|HADISH, JOHN - Washington State University|
|FICKLIN, STEPHEN - Washington State University|
|SERRA, SARA - Washington State University|
|MUSACCHI, STEFANO - Washington State University|
|WAFULA, ERIC - Pennsylvania State University|
|DEPAMPHILIS, CLAUDE - Pennsylvania State University|
Submitted to: Frontiers in Plant Science
Publication Type: Peer Reviewed Journal
Publication Acceptance Date: 4/6/2021
Publication Date: 6/16/2021
Citation: Honaas, L.A., Hargarten, H.L., Hadish, J., Ficklin, S., Serra, S., Musacchi, S., Wafula, E., Mattheis, J.P., dePamphilis, C., Rudell Jr, D.R. 2021. Transcriptomics of differential ripening in ‘d’Anjou pear (Pyrus communis L.). Frontiers in Plant Science. 12.Article 609684. https://doi.org/10.3389/fpls.2021.609684.

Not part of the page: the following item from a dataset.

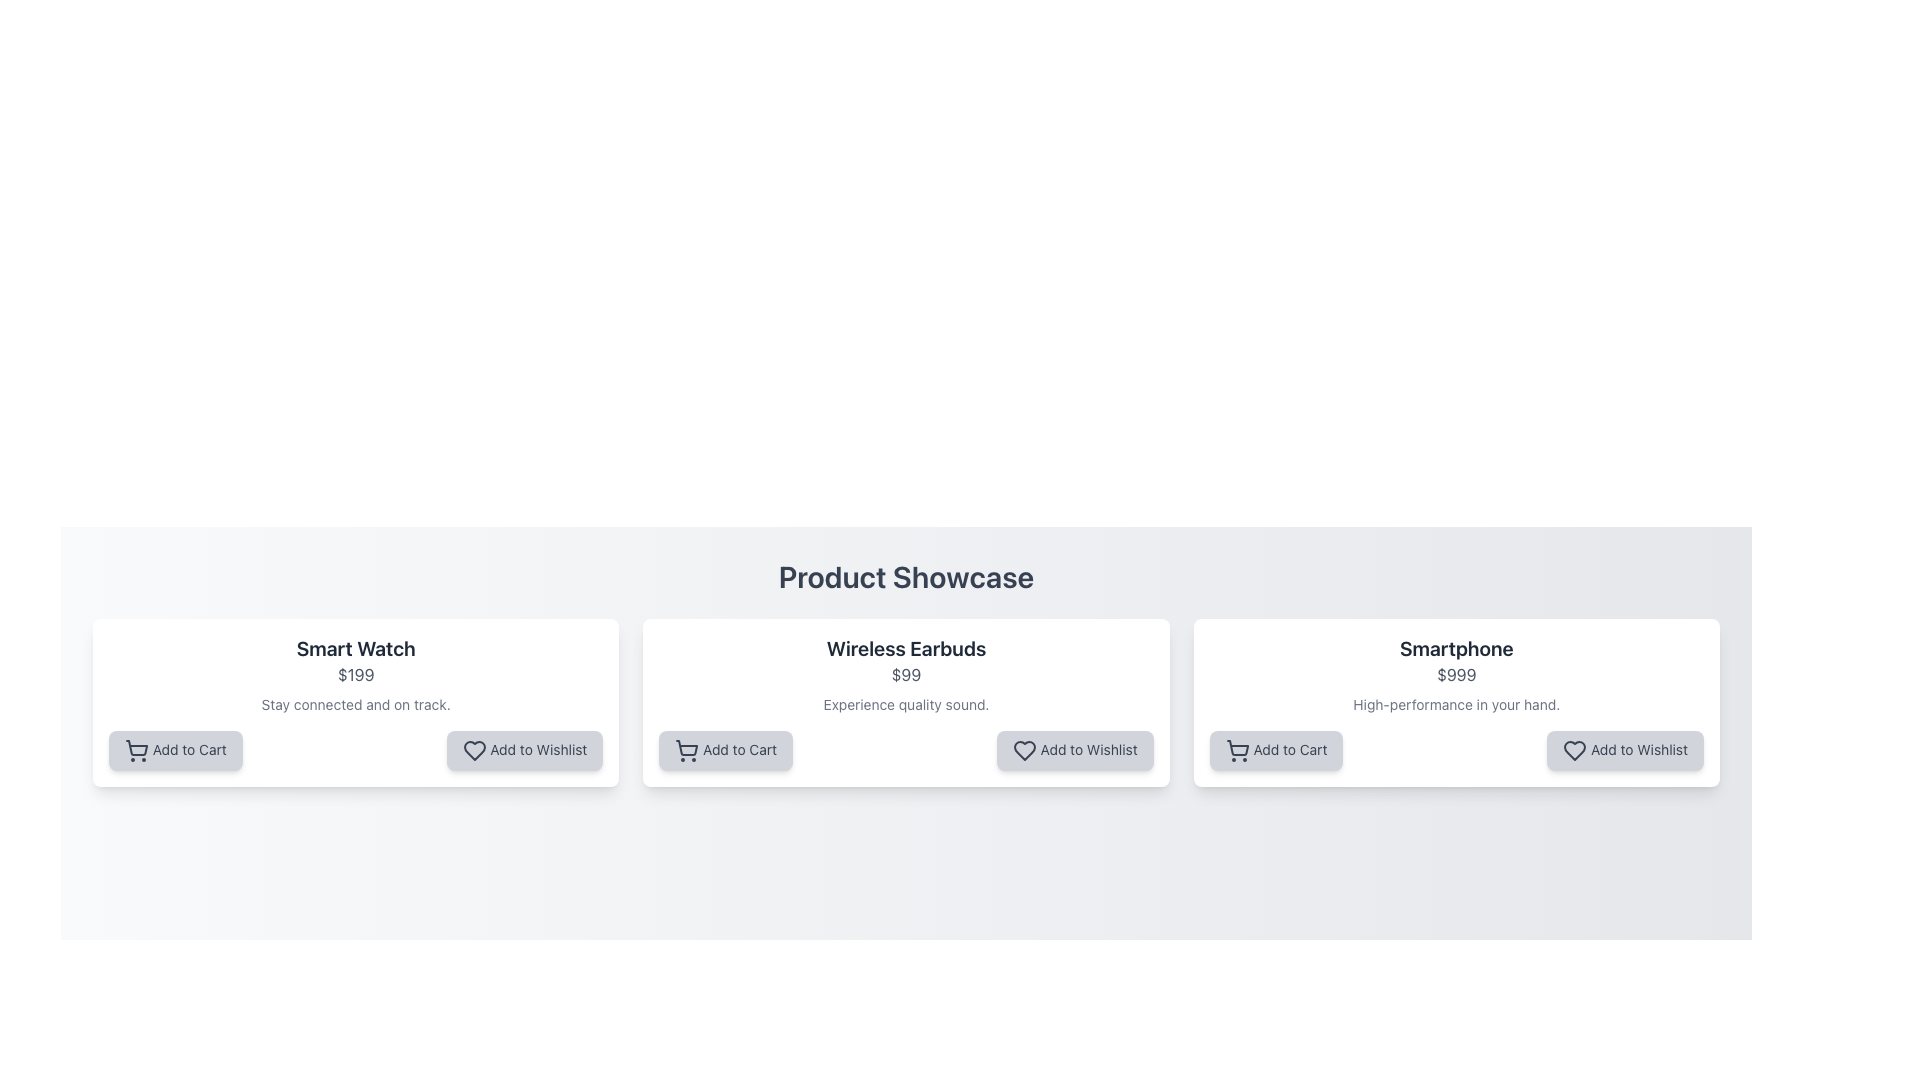 Image resolution: width=1920 pixels, height=1080 pixels. Describe the element at coordinates (725, 751) in the screenshot. I see `the 'Add to Cart' button for 'Wireless Earbuds' located between 'Smart Watch' and 'Add to Wishlist' to observe hover effects` at that location.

Interpretive Summary: For pears to meet consumer expectations, the fruit must have specific qualities relating to appearance, flavor, and texture. Even though pears are picked in late summer and early fall, they can be marketed months after harvest. This is because of advances in pear storage that allow fruit quality to be maintained for many months. Current postharvest technology mainly slows down ripening allowing for long-term storage, but pears need to resume ripening to achieve acceptable fruit quality, especially textural changes (like softened fruit flesh) that consumers expect. However, producers lack reliable tools to predict fruit quality and ripening capacity for pears during and after storage. Our report describes a novel approach that we used to discover hundreds of genes (and groups of genes) that might be useful biomarkers - that is - tools that producers can use to predict future fruit quality. With sufficient development, these biomarkers might be used to guide postharvest supply chain decisions, which could reduce costs by avoiding losses and increasing efficiency.

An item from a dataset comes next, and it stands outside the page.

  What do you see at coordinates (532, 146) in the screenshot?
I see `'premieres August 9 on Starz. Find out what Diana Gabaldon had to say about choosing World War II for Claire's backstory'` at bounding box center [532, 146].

Technical Abstract: Estimating maturity in pome fruits is a critical task that directs virtually all postharvest supply chain decisions. This is especially important for European pear varieties because losses due to spoilage and senescence must be minimized while ensuring proper ripening capacity is achieved (in part by satisfying a fruit chilling requirement). However, reliable methods are lacking for accurate estimation of pear fruit maturity - specifically with regard to predicting ripening capacity. In this study we examined a contrast of fruit maturity in ‘d’Anjou’ pear (Pyrus communis) by sorting fruit based on canopy position, and further classifying the fruit based on index of absorbance difference (IAD). We then dug deeper by exploring a fine fruit quality contrast with transcriptome sequencing to discover gene expression differences in fruit that had different fruit quality characteristics at harvest and into the postharvest period. While gene activity changes in pear fruit during 8 months of controlled-atmosphere (CA) storage were massive, we discovered smaller-scale, phased gene activity signatures that distinguished fruit with different ripening characteristics. Functional profiles of these genes concur with previous findings, and also offer new clues, and thus hypotheses, about genes involved in pear fruit quality, maturity, and ripening. Finally, this work may lead to new tools for enhanced postharvest management based on activity of gene co-expression modules, rather than individual genes, that may have utility within specific windows of time during postharvest management of ‘d’Anjou’ pear.